Sphaerolobium rostratum is a species of flowering plant in the family Fabaceae and is endemic to the south of Western Australia. It is an erect to sprawling shrub or subshrub with slender stems, tapering linear leaves and loose racemes of pink and cream-coloured flowers.

==Description==
Sphaerolobium rostratum is an erect to sprawling shrub or subshrub that typically grows to a height of 0.6–1.6 m. Its leaves are tapering linear, about 1 mm long, 0.4 mm wide and sessile, but that fall off before flowering. The flowers are arranged on the ends of the branches in loose racemes 150–350 mm long with 5 to 20 flowers, each on a pedicel 1.6–1.7 mm long with bracts and bracteoles but that fall off as the flowers open. The sepals are joined at the base to form a top-shaped to bell-shaped tube 4–6 mm long, the upper two lobes 2–4 mm long and fused for most of their length and the lower three lobes 2–3 mm long. The standard petal is broadly heart-shaped to more or less round, 5–9 mm long, 6–8 mm wide and pink. The wings are 8.0–9.5 mm long and dark pink, and the keel 9–11 mm long and cream-coloured. Flowering occurs from September to December and the fruit is a flattened, more or less spherical pod about 4 mm long and wide.

==Taxonomy==
Sphaerolobium rostratum was first formally described in 1998 by Ryonen Butcher in the journal Nuytsia from specimens collected near Bow Bridge in 1997. The specific epithet (rostratum) means "beaked", referring to the tip of the keel petals.

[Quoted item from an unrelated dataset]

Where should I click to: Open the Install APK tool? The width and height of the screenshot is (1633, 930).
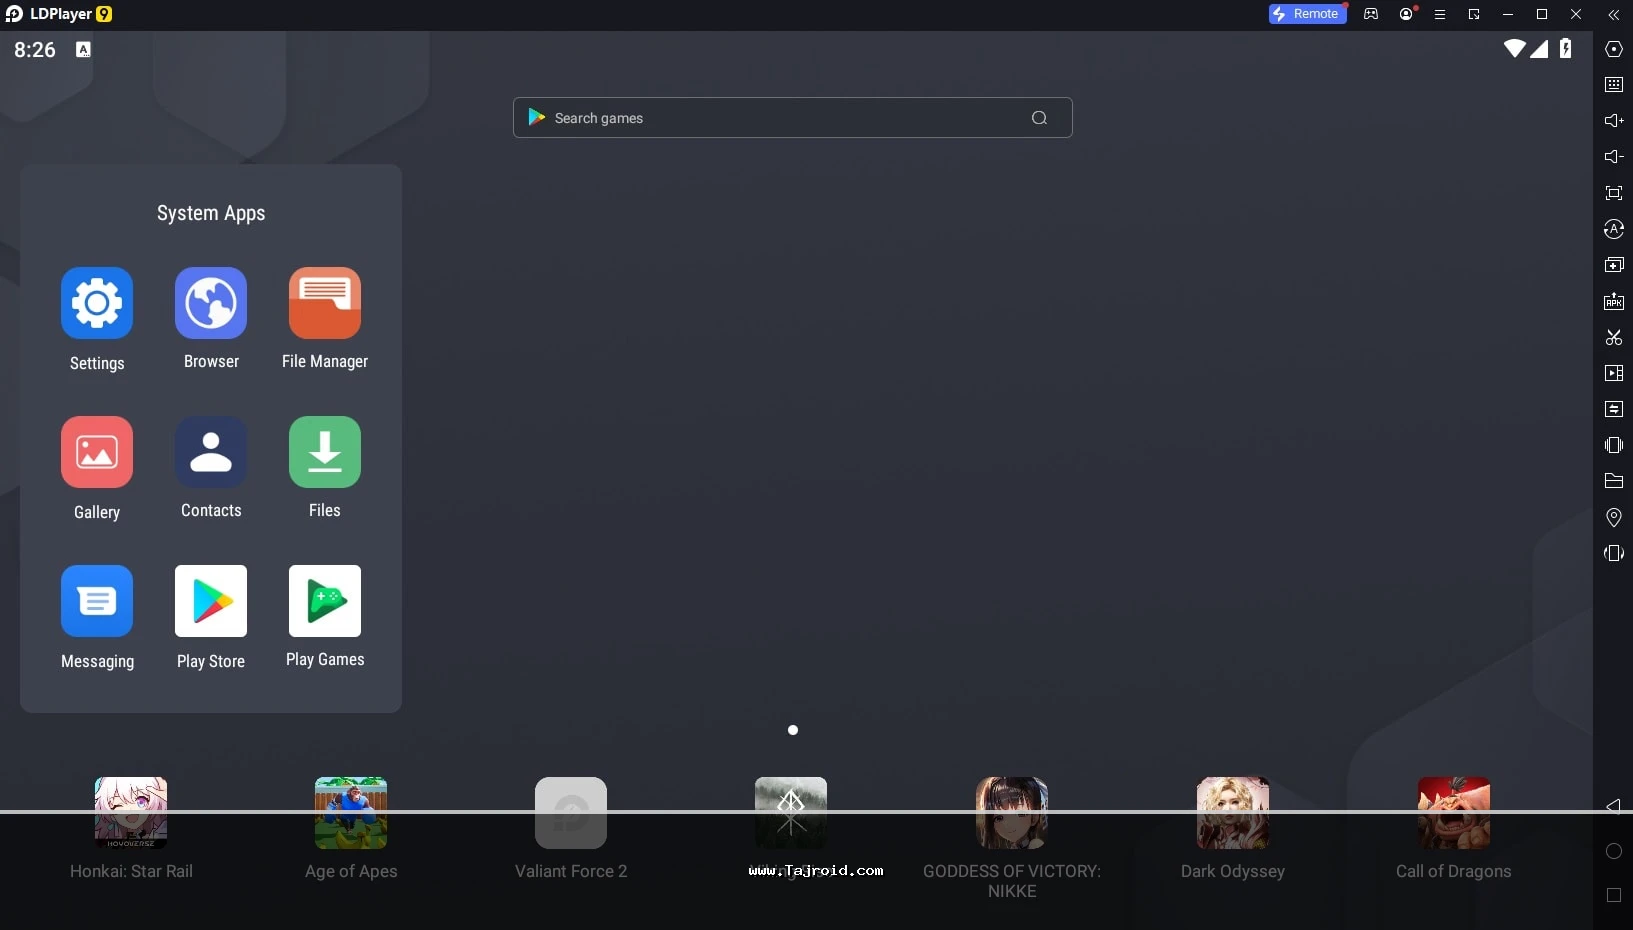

==Distribution and habitat==
This species of pea grows in winter-wet swamps and along creek lines mostly in the Walpole-Nornalup National Park in the Jarrah Forest and Warren bioregions of southern Western Australia.

==Conservation status==
Sphaerolobium rostratum is listed as "not threatened" by the Government of Western Australia Department of Biodiversity, Conservation and Attractions.